Cyborg (1989) – Jean-Claude Van Damme

Cyborg is a Mad Max style post-apocalyptic action drama starring a young Jean-Claude Van Damme just one year after his breakout movie Bloodsport.

Due to the amount of pain & suffering depicted, including plenty of murder & torture, this movie could qualify as borderline horror. The most gruesome shots are omitted but there’s still enough unpleasantry to warrant a bit of fast-forwarding.

Van Damme plays a ‘slinger’ called Gibson who helps get people out of a ruined New York City. He stumbles across a female cyborg (a robotics-enhanced human, like Robocop without the strength & weaponry) played adequately by Dayle Haddon. She needs help getting to Atlanta to deliver vital information to doctors so they can make a cure for the plague that’s ravaged the world.

He also stumbles across another female, played terribly callously & nonchalently by Deborah Richter, with an outwardly-confident nervous twitch, not dissimilar to the demeanour of an adult industry worker – no surprise therefore that she has multiple scenes of nudity here. She tags along with Van Damme’s character because she’s otherwise quite helpless in this scary wasted world, plus she’s trying to convince him to help the cyborg deliver the cure to Atlanta.

Along the way, Van Damme’s character Gibson faces a ruthless gang of pirates led by a guy called Fender (played very convincingly by Vincent Klyn) who rejoices in misery and wants to own the cure for himself. The same guy also murdered Gibson’s family, so Gibson has a vendetta to fulfil.

Due to its originality and its frequent action, with a fair bit of quality, while being let down by plenty of slow scenes with empty filler content that ought to have been condensed out, and due to the overwhelming amount of horror genre infesting this movie, I rate it So-So / Lower-OK from a smooth action hero movie fan’s perspective. It’s more than Watchable, but only just.

Fun fact: this movie was put together using the sets & costumes of the abandoned Masters Of The Universe 2 plus an abandoned Spider-Man movie. Due to budget issues, those movies were scrapped even though a lot of money had already been spent on them, so they made this movie Cyborg to put those sets & costumes to good use and it turned out to be quite a hit – well played Cannon!

Waterworld (1995) – Kevin Costner

Waterworld is a post-apocalyptic Max Mad style movie, except everyone lives on boats & rigging above water, because the whole world is flooded.

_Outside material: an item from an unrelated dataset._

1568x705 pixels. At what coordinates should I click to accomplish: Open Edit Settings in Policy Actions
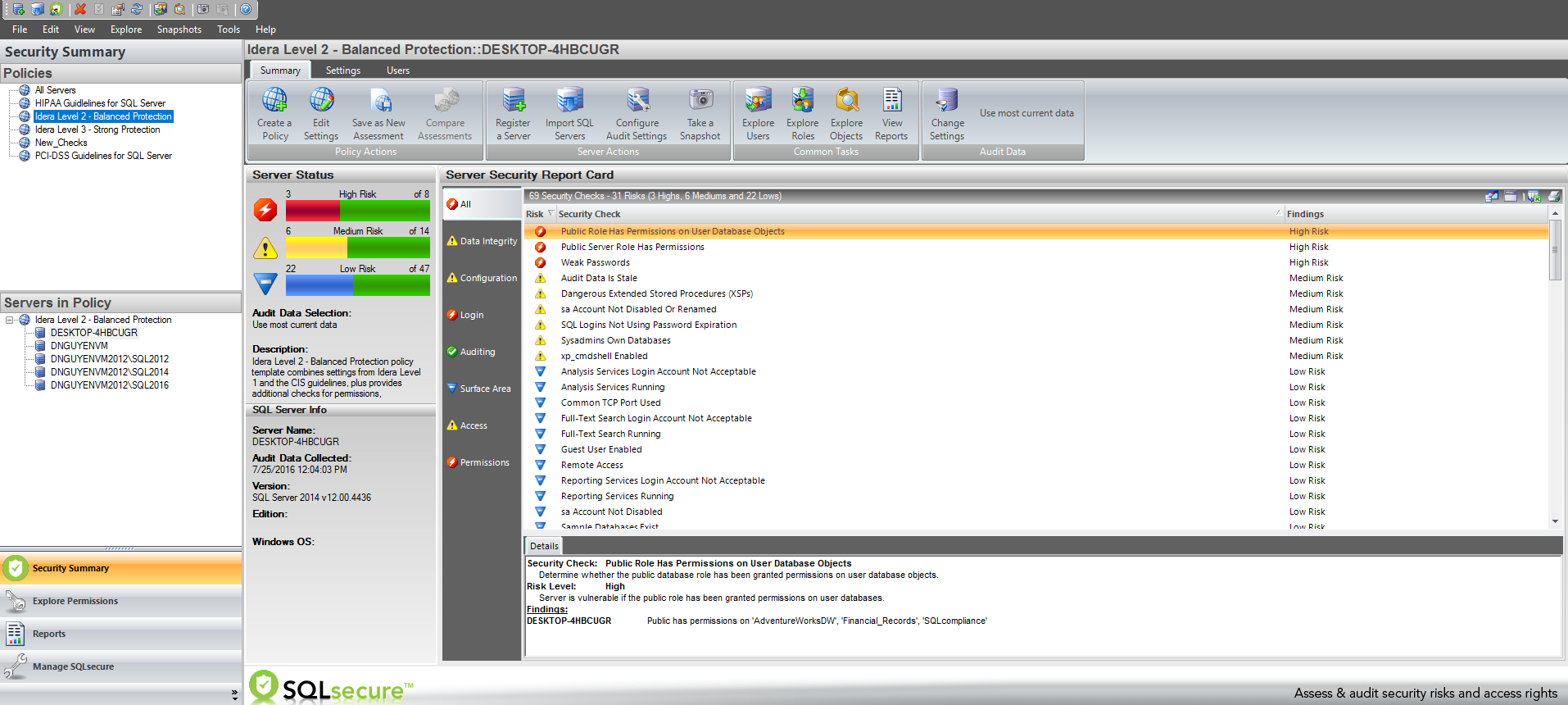321,101
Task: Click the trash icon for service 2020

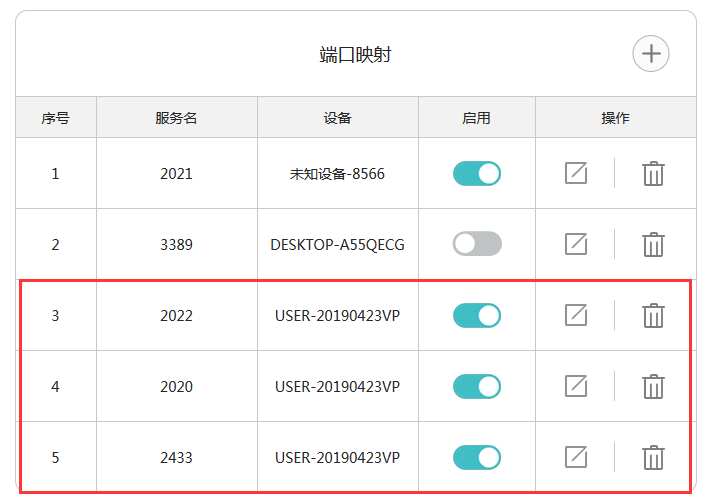Action: pos(653,386)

Kevin Costner stars in this epic legendary movie and does a very good job of it.

The script is fluid – the action stays busy – the plot stays interesting – the acting & cinematography are on point.

Being a high budget movie with elaborate props, it cost $172 million to make, when only $100 million was initially budgeted. It cost a lot more and took a lot longer to make than originally expected, due to under-estimating the difficulty of filming on water (it was practically all filmed in Kawaihae Harbor, in Hawaii). Unexpected difficulties included the need to take more safety precautions (accidents happened), and the need to postpone filming on bad weather days. Many people were sacked following this apparent disaster, although with high income from the foreign box office the movie did make a small profit in the end, and more importantly to some people, we ended up with an epic movie to enjoy for decades thereafter.

I rate this movie as Pretty Good alongside Hackers which also came out in the summer of 1995 but cost barely a tenth of what Waterworld cost to produce. Still, as much as it was hailed a disaster for massively over-running its budget, Waterworld still eventually turned a profit while Hackers was commercially a flop. Anyway, I rate them both a tad better than Christopher Lambert’s cool movie The Hunted (1995); also a tad better than Steven Seagal’s best movies like Under Siege (1992) and The Glimmer Man (1996); but a tad inferior to The Quest (1996) for my taste – co starring Roger Moore, that was one of Van Damme’s best movies after Bloodsport – and I may be a bit biased as a martial artist favouring the martial arts movie (if I were a sailor maybe I’d put Waterworld right up there with the best movies ever made).